### Kutipan Bacaan

● ● ● ● ●

INBERITA.COM, Dukungan terhadap Kepala SMAN 1 Cimarga, Dini Fitria, terus mengalir dari berbagai kalangan masyarakat, terutama melalui media sosial.
Setelah dinonaktifkan dari jabatannya karena dugaan penamparan terhadap siswa berinisial LP (17) yang kedapatan merokok di lingkungan sekolah, simpati publik justru semakin besar.
Banyak netizen menilai tindakan tersebut sebagai bentuk ketegasan yang seharusnya diapresiasi, bukan dikriminalisasi.
Warganet ramai memberikan pembelaan kepada Dini Fitria di berbagai platform digital. Di kolom komentar unggahan Instagram Gubernur Banten Andra Soni, masyarakat menulis pesan-pesan yang intinya meminta agar sang kepala sekolah tidak diberhentikan.
Mereka menilai peran pendidik dalam menjaga disiplin dan moral siswa sangat penting, dan bentuk teguran keras seperti itu merupakan bagian dari proses pendidikan karakter.
“Saya dukung Ibu. Kalau orang tuanya nggak terima, kasih saja surat pindah, biar dididik sendiri,” tulis salah satu pengguna media sosial, menyoroti perlunya sikap tegas dalam penegakan aturan di sekolah.

● ● ● ● ●

### Soal Singkat
Berdasarkan berita tentang Kepala SMAN 1 Cimarga di atas, apa alasan warganet membela Dini Fitria agar tidak diberhentikan? Jawab dalam satu sampai tiga kalimat.

### Data yang Ditampilkan
● ● ● ● ●

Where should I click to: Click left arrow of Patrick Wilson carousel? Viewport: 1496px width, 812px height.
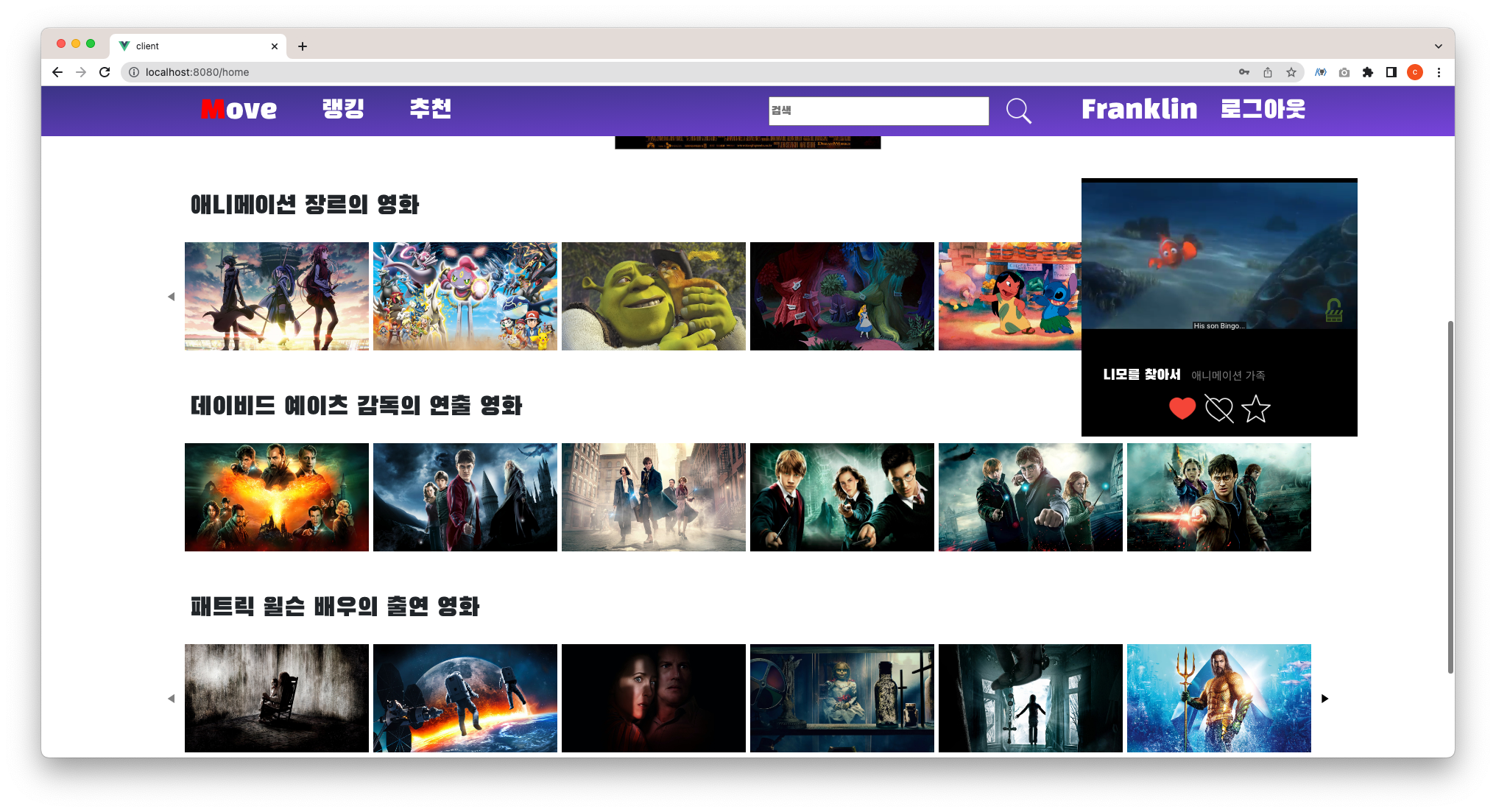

● ● ● ● ●

### Jawaban Soal
Warganet menilai peran pendidik dalam menjaga disiplin dan moral siswa sangat penting. Menurut mereka, teguran keras seperti itu merupakan bagian dari proses pendidikan karakter. Karena itu, tindakan Dini Fitria mereka pandang sebagai bentuk ketegasan yang seharusnya diapresiasi, bukan dikriminalisasi.